In Sunday Morning Insight: A Quick Panorama of Sensing from Direct Imaging to Machine Learning, we saw that the main difference between traditional sensing and machine learning mostly hinges on the first layer in NN parlance. In Compressive sensing, the first step is a linear one, a matrix-vector multiplication, while in Machine Learning the input space is traditionally projected nonlinearly on some other feature space.

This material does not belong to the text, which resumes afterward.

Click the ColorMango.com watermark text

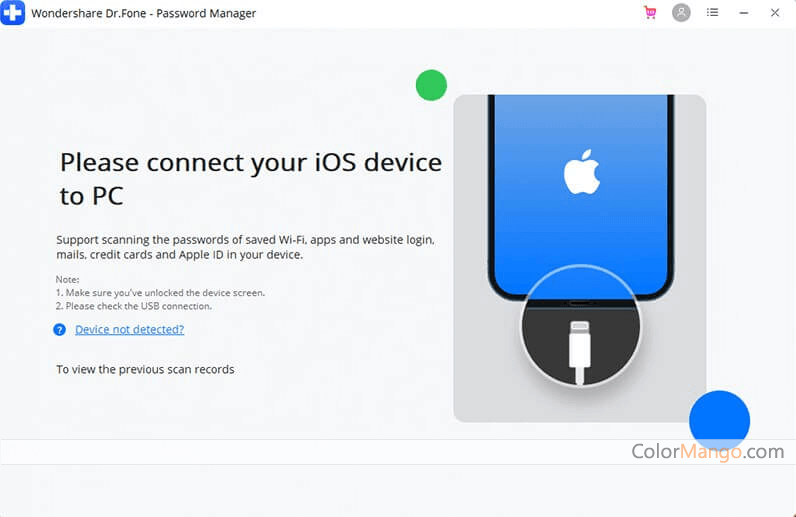click(x=707, y=452)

Two years, following up on a query on LinkedIn, Matthieu Puigt, Phil Schniter and Karthikeyan Natesan Ramamurthy provided a small survey of what the next step is in compressive sensing: a nonlinear first stage. The resulting list of approaches was featured in Nonlinear Compressive Sensing
Here are some entries/papersI gathered that I had not mentioned before:
- Generalizing Compressed Sensing: GraSP implementation available
- Nonlinear Compressive Particle Filtering by Henrik Ohlsson, Michel Verhaegen, S. Shankar Sastry
- Quadratic Basis Pursuit by Henrik Ohlsson, Allen Y. Yang, Roy Dong, Michel Verhaegen, S. Shankar Sastry
- Nonlinear Basis Pursuit by Henrik Ohlsson, Allen Y. Yang, Roy Dong, S. Shankar Sastry
- Compressive Shift Retrieval by Henrik Ohlsson, Yonina C. Eldar, Allen Y. Yang, S. Shankar Sastry
- An Equivalence between the Lasso and Support Vector Machines by Martin Jaggi
- Optimized Measurements for Kernel Compressive Sensing, Karthikeyan Natesan Ramamurthy and Andreas Spanias
- A KERNEL-BASED COMPRESSED SENSING APPROACH TO DYNAMIC MRI FROM HIGHLY UNDERSAMPLED DATA Yihang Zhou, Yanhua Wang, and Leslie Ying and another one here (a kernel approach to compressed sensing parallel mri).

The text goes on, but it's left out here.